(Items from a dataset)
◇ ◇ ◇
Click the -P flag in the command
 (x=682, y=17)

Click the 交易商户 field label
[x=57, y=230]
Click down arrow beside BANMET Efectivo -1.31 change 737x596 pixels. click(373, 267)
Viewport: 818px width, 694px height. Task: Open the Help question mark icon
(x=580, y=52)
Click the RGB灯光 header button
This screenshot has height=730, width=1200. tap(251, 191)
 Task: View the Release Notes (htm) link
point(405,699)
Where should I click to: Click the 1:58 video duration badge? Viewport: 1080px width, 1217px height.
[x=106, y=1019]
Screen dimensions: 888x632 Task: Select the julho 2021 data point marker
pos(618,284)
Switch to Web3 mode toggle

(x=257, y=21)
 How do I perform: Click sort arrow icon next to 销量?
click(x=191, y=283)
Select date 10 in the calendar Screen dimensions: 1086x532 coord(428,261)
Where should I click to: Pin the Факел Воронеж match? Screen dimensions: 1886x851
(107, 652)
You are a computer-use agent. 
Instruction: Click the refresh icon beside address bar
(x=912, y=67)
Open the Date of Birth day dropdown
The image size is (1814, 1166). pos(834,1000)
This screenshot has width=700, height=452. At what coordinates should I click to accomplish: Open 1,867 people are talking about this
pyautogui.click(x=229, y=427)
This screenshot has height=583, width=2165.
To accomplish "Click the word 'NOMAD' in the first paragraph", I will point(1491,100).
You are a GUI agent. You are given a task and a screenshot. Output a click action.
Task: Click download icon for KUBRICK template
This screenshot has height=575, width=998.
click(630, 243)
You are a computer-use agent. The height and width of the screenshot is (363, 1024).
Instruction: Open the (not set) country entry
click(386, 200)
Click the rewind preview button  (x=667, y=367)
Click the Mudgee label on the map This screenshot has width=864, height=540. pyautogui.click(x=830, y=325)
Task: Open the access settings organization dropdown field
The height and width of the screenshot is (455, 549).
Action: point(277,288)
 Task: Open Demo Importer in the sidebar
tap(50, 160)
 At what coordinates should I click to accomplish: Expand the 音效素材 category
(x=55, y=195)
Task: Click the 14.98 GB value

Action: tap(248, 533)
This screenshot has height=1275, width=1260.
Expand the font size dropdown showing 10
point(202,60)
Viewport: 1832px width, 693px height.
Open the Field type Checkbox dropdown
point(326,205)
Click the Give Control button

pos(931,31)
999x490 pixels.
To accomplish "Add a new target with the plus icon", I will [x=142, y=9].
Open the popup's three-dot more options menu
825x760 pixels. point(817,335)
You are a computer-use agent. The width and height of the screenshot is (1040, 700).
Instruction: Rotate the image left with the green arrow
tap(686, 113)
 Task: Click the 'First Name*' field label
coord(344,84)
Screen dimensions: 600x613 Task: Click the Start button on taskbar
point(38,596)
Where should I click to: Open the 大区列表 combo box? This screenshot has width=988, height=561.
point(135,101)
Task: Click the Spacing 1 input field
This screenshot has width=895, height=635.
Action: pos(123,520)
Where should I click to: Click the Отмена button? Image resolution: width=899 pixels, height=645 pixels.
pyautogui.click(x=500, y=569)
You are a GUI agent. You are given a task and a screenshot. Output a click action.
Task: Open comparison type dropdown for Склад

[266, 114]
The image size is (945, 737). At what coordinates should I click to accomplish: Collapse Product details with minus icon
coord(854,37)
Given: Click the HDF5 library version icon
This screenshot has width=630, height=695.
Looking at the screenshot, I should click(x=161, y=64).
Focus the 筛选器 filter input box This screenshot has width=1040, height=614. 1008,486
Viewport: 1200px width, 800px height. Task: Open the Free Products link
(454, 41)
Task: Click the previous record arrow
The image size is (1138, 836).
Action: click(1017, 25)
◇ ◇ ◇
* _Description of the task_
The data given above must be transcribed exactly and completely.

* _Your solution_
Click the -P flag in the command
 (x=682, y=17)

Click the 交易商户 field label
[x=57, y=230]
Click down arrow beside BANMET Efectivo -1.31 change 737x596 pixels. click(373, 267)
Viewport: 818px width, 694px height. Task: Open the Help question mark icon
(x=580, y=52)
Click the RGB灯光 header button
This screenshot has height=730, width=1200. tap(251, 191)
 Task: View the Release Notes (htm) link
point(405,699)
Where should I click to: Click the 1:58 video duration badge? Viewport: 1080px width, 1217px height.
[x=106, y=1019]
Screen dimensions: 888x632 Task: Select the julho 2021 data point marker
pos(618,284)
Switch to Web3 mode toggle

(x=257, y=21)
 How do I perform: Click sort arrow icon next to 销量?
click(x=191, y=283)
Select date 10 in the calendar Screen dimensions: 1086x532 coord(428,261)
Where should I click to: Pin the Факел Воронеж match? Screen dimensions: 1886x851
(107, 652)
You are a computer-use agent. 
Instruction: Click the refresh icon beside address bar
(x=912, y=67)
Open the Date of Birth day dropdown
The image size is (1814, 1166). pos(834,1000)
This screenshot has width=700, height=452. At what coordinates should I click to accomplish: Open 1,867 people are talking about this
pyautogui.click(x=229, y=427)
This screenshot has height=583, width=2165.
To accomplish "Click the word 'NOMAD' in the first paragraph", I will point(1491,100).
You are a GUI agent. You are given a task and a screenshot. Output a click action.
Task: Click download icon for KUBRICK template
This screenshot has height=575, width=998.
click(630, 243)
You are a computer-use agent. The height and width of the screenshot is (363, 1024).
Instruction: Open the (not set) country entry
click(386, 200)
Click the rewind preview button  (x=667, y=367)
Click the Mudgee label on the map This screenshot has width=864, height=540. pyautogui.click(x=830, y=325)
Task: Open the access settings organization dropdown field
The height and width of the screenshot is (455, 549).
Action: point(277,288)
 Task: Open Demo Importer in the sidebar
tap(50, 160)
 At what coordinates should I click to accomplish: Expand the 音效素材 category
(x=55, y=195)
Task: Click the 14.98 GB value

Action: tap(248, 533)
This screenshot has height=1275, width=1260.
Expand the font size dropdown showing 10
point(202,60)
Viewport: 1832px width, 693px height.
Open the Field type Checkbox dropdown
point(326,205)
Click the Give Control button

pos(931,31)
999x490 pixels.
To accomplish "Add a new target with the plus icon", I will [x=142, y=9].
Open the popup's three-dot more options menu
825x760 pixels. point(817,335)
You are a computer-use agent. The width and height of the screenshot is (1040, 700).
Instruction: Rotate the image left with the green arrow
tap(686, 113)
 Task: Click the 'First Name*' field label
coord(344,84)
Screen dimensions: 600x613 Task: Click the Start button on taskbar
point(38,596)
Where should I click to: Open the 大区列表 combo box? This screenshot has width=988, height=561.
point(135,101)
Task: Click the Spacing 1 input field
This screenshot has width=895, height=635.
Action: pos(123,520)
Where should I click to: Click the Отмена button? Image resolution: width=899 pixels, height=645 pixels.
pyautogui.click(x=500, y=569)
You are a GUI agent. You are given a task and a screenshot. Output a click action.
Task: Open comparison type dropdown for Склад

[266, 114]
The image size is (945, 737). At what coordinates should I click to accomplish: Collapse Product details with minus icon
coord(854,37)
Given: Click the HDF5 library version icon
This screenshot has width=630, height=695.
Looking at the screenshot, I should click(x=161, y=64).
Focus the 筛选器 filter input box This screenshot has width=1040, height=614. 1008,486
Viewport: 1200px width, 800px height. Task: Open the Free Products link
(454, 41)
Task: Click the previous record arrow
The image size is (1138, 836).
Action: click(1017, 25)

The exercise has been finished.